Nostalgic surf pop inspired by 1960s Californian beach culture
I'm only talking down to the people looking up.
lyrics from The Reviewer

The Botticellis are an indie pop/surf pop band from Santa Cruz, California. Inspired by 1960s California surf music and culture, The Botticellis are named after the Italian word for 'little barrel,' which is also a surf slang term for a type of wave. The group formed in 2003 when three of the members (Alexi Glickman, Burton Li, and former member Zack Erlich) were studying music at UC Santa Cruz. Soon after, they recruited a rotating roster of additional band members, and moved to San Francisco. They were signed to Antenna Farm Records, who released the band's debut LP (Old Home Movies) in 2008. Their sound is inspired by a mix of chamber pop, indie rock, and 60s West Coast surf music, with influences ranging from The Beach Boys, to Belle & Sebastian, to Big Star. The band's current line-up includes Alexi Glickman (lead vocals, guitar), Burton Li (guitar), Jeremy Black (drums), and Steve Taylor (bass). Although they haven't released an album since their 2008 debut, they're currently touring and recording.

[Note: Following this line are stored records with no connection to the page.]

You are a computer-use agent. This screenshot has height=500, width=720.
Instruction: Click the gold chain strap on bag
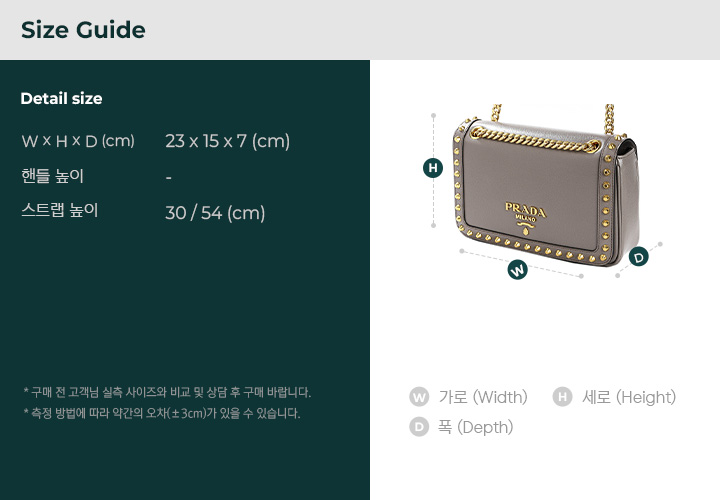536,140
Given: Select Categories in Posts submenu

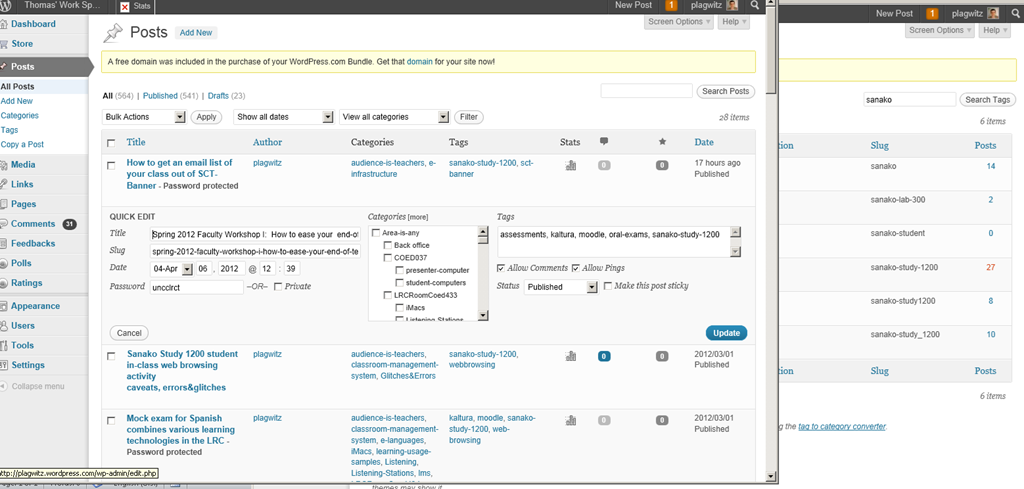Looking at the screenshot, I should pyautogui.click(x=20, y=116).
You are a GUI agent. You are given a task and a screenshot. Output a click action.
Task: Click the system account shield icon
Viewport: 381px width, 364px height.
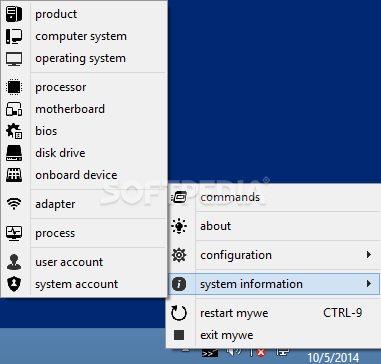click(14, 284)
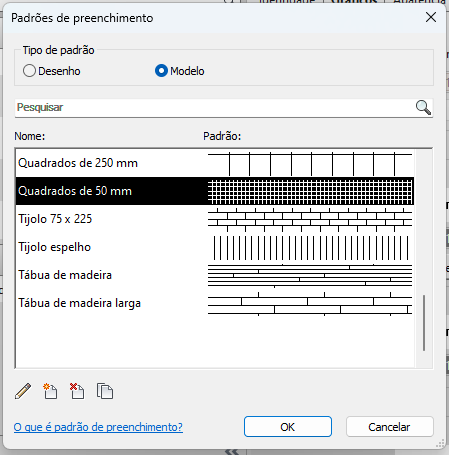
Task: Select the Modelo radio button
Action: pyautogui.click(x=161, y=71)
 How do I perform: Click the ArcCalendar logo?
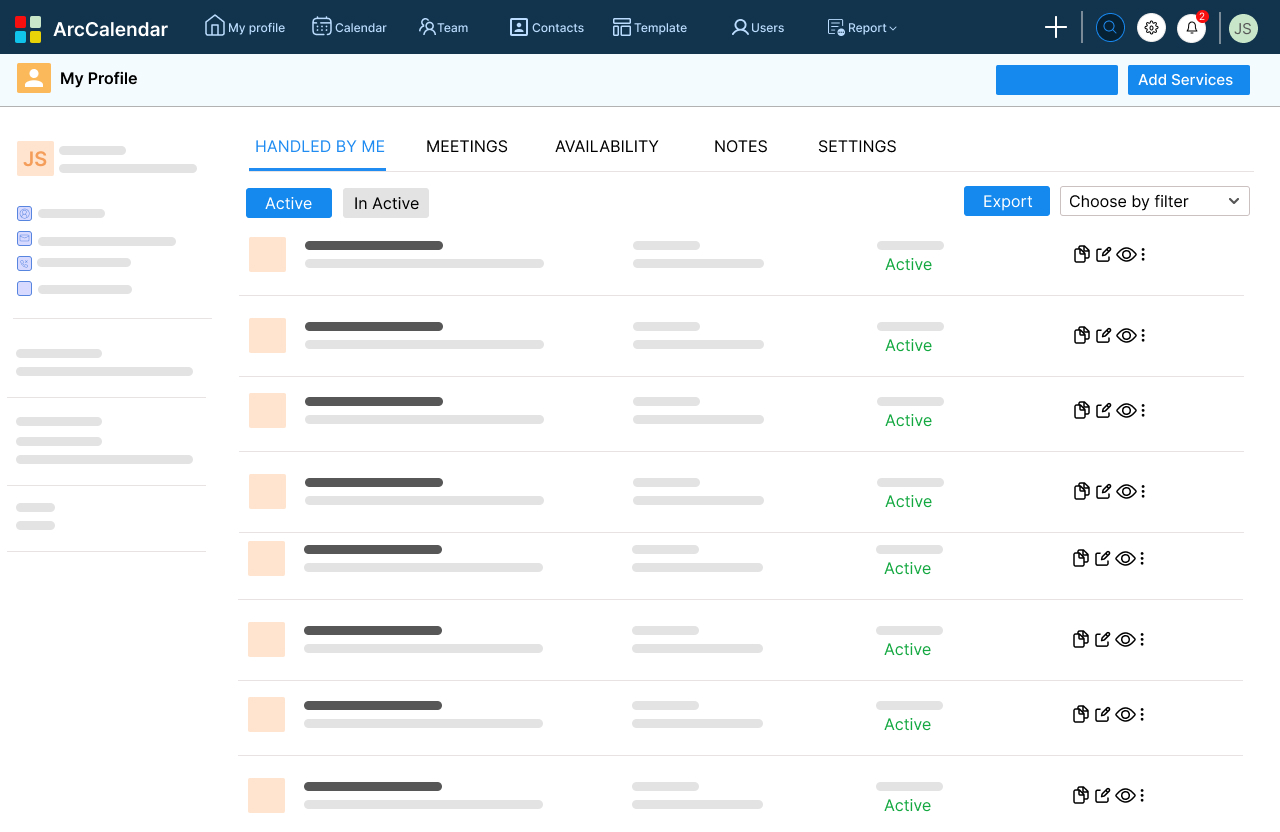[x=91, y=29]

The Botticellis are one of those bands whose origin couldn't be more fitting for the type of music they play. Formed in the Northern Californian beach town of Santa Cruz, California, in 2003, their music is heavily influenced by the surf culture that started there in the 1960s. The word “botticelli,” which is Italian for “little barrel,” even comes from the surf slang term for a type of wave that's favored by surfers (and members of the band). Like the surf pop music legends they're inspired by, most notably The Beach Boys, The Botticellis create songs that are brimming with gorgeous vocal harmonies. Written over the span of four years, in between day jobs, their debut album Old Home Movies plays out like a loving, nostalgic homage to this bygone era. Opening track “Old Home Movies” bounces along at a mid-tempo pace, like the moment you've finally gained your balance on a surfboard and begin riding a gnarly wave. Despite lyrics that make references to snowy Alaska (“Wait in the cold/You wait too long” sings Glickman), the album's title track has prominent keyboard lines that glimmer like the golden rays of the Californian sun. “The Reviewer” is the most immediately catchy track on the album, with booming drums that mimic the rhythm of waves crashing on the shore, and surfy guitar hooks that capture the feel of conquering the Pacific Ocean. If “The Reviewer” is the best Botticellis song to listen to while hanging ten, “New Room” is the one you'd want to listen to while lying on a warm patch of sand, as sunbeams act like nature's towel. It has touches of Beatles, with vocal harmonies of “la la las,” and inklings of Arcade Fire, with orchestral chamber pop flourishes of strings and keys. “Tongue Is Blue” has a simple, child-like innocence to it as Glickman describes various friends and their good qualities: “Terry is the prettiest/She is my friend,” he states candidly. “Who Are You Now” almost sounds like a 70s AM radio track that got lost on a rogue radio wave, only to finally be transmitted over 30 years later. It starts out with a breezy, soothing repetition of “Who are you now?” before swelling into a beautifully orchestrated baroque pop gem. While The Botticellis haven't released a new album since their 2008 debut, this is one album that deserves a place in your music collection.